(4bb) Replicating Signaling Cues to Restore Musculoskeletal Tissue Function Using Hydrogel-Based Materials

Musculoskeletal injuries and diseases, which include meniscal tears and degenerative disc disease, are a significant health concern in the United States. Current treatments, however, typically rely on donor tissues (either allo- or autografts) and suffer from poor availability. Furthermore, donor tissue does not always adequately restore function (meniscus allografts), integrates poorly with surrounding tissue (bone grafts), and can have a high morbidity. Tissue engineering aimed at replicating and/or restoring the biological and mechanical cues required for tissue function offers an advantage to current treatments and prevents further musculoskeletal degeneration. My research has focused on the intelligent design of hydrogels towards this aim.

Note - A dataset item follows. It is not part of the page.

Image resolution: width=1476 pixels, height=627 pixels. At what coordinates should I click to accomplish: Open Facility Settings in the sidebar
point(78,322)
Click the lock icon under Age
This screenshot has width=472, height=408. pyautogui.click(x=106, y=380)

During my Ph.D., under the advisement of Anthony Lowman and Giuseppe Palmese, I developed and characterized a fiber-reinforced hydrogel composite for meniscal replacement aimed at replicating the mechanical properties of the native meniscus. The hydrogel composite was characterized in compression (0.1 - 0.8 MPa) and tension (0.1 - 250 MPa) over a wide range of formulations demonstrating fine control over mechanical properties within the range of the human meniscus. Furthermore, the fiber-hydrogel interface was tailored for optimal adhesion using a novel biocompatible grafting technique to form a direct covalent linkage between the fiber and hydrogel. Grafting resulted in significant improvements to interfacial shear strength from 11 kPa without any treatment to above 220 kPa following grafting.

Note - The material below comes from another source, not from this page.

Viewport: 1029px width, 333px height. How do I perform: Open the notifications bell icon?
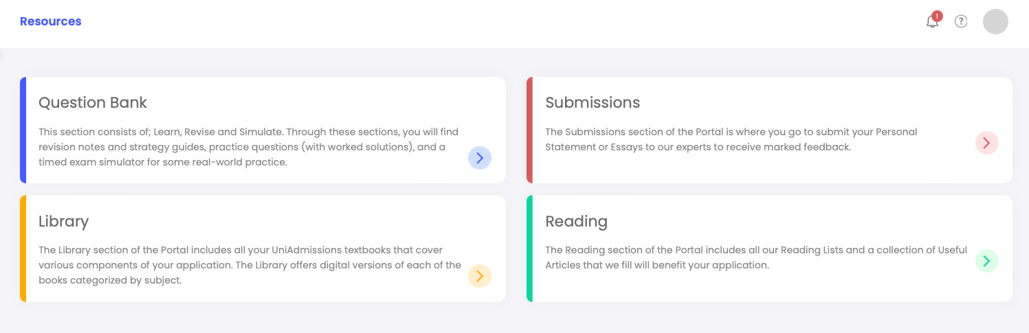(x=932, y=21)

Currently, I am a postdoctoral fellow in Jason Burdick’s laboratory researching synergistic growth factor delivery for improved osteogenesis using proteolytically degradable hydrogels. In vitro cell migration assays indicate stromal cell-derived factor-1 alpha (SDF-1α) significantly increases human mesenchymal stem cell chemotaxis. This motivates the use of SDF-1α to recruit stem cells in conjunction with more traditional osteogenic growth factors (i.e. bone morphogenic proteins (BMPs)) in the development of therapies for improved tissue repair. Ongoing work is evaluating the synergistic effect of SDF-1α and BMP on osteogenesis in an in vivo rat cranial defect model.

In the future as a faculty member, I will use my experience with and knowledge of polymer science, biomechanics, and growth factor signaling to develop finely tunable materials that replicate and restore the mechanical and biological signals needed for function in musculoskeletal tissues.